Observations sur les 8 tonnes d’échantillons exportées

En plus des irrégularités liées à l’exportation, M. Nana a aussi fait des observations sur les 8 tonnes d’échantillons exportées par Essakane à des fins d’analyses aux Etats-Unis. Pour lui, 8 tonnes constituent une quantité assez grande pour un échantillon. A son observation, la directrice pays par intérim d’Essakane S.A, Blandine Kaboré, a expliqué que ce sont des échantillons géologiques prélevés dans le cadre d’un projet d’extension de la mine pour lequel, il fallait une assez grande quantité d’échantillons en raison de la nature des analyses à effectuer.

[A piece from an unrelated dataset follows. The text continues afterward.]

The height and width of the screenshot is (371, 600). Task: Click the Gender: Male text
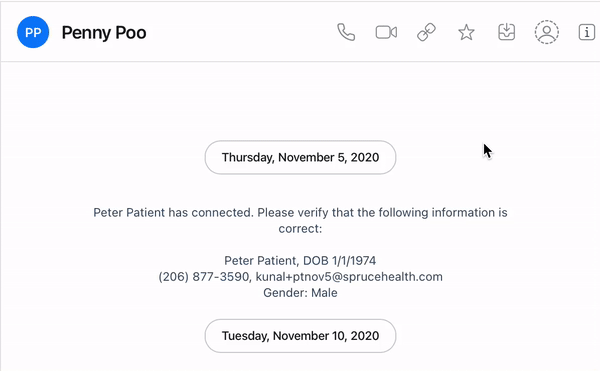(x=300, y=293)
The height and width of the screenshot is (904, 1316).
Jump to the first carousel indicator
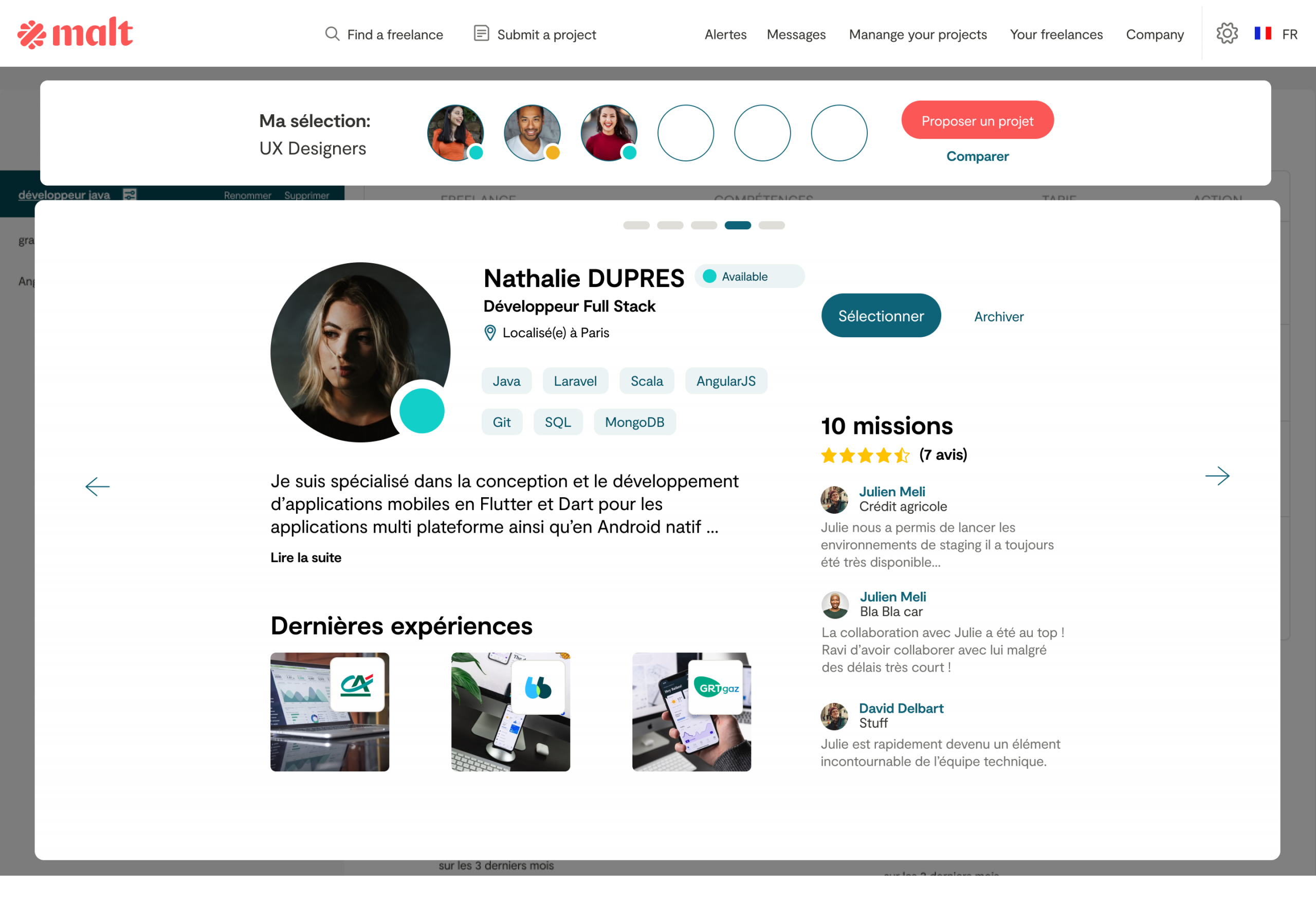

Du reste, a-t-elle attesté, l’expertise n’a pas abouti à quelque chose de concluant et le projet a été abandonné par sa structure. Qu’à cela ne tienne, le Tribunal a invité l’entreprise à lui fournir le rapport du Bureau des mines et de la géologie du Burkina Faso (BUMIGEB) sur l’opération ainsi que la facture présentant le coût de l’expertise et les conclusions de l’analyse aux Etats- Unis. Pour le Tribunal, l’Etat burkinabè en tant qu’actionnaire devait impérativement être mis au parfum des résultats de l’expertise.

La représentante d’Essakane a alors estimé que l’Etat burkinabè, en tant que membre du conseil d’administration d’IAM Gold Essakane S.A, a eu connaissance du processus. Et, le président du Tribunal de renchérir : « Lorsque les analyses ont été menées, est-ce que vous avez expressément informé l’Etat des résultats ? ». Réponse que Blandine Kaboré a promis de chercher dans les archives d’Essakane en vue d’en informer le Tribunal. En plus des documents attendus de la part d’Essakane, la prochaine audience prévue, ce mardi 5 décembre, va également connaitre la comparution d’un représentant de l’administration douanière que la défense a souhaité entendre sur les irrégularités dénoncées par l’expert du parquet. « Nous ne sommes pas des experts de la législation douanière. C’est donc difficile pour nous de nous prononcer sur les questions techniques évoquées par l’expert du parquet. Il est donc important qu’il y ait quelqu’un de neutre qui pourra également donner son avis sur le sujet », a déclaré, l’un des avocats de la défense. Son observation a été jugée fondée par le Tribunal qui a instruit le parquet de prendre attache avec l’administration douanière afin qu’un représentant soit entendu dans le cadre du dossier.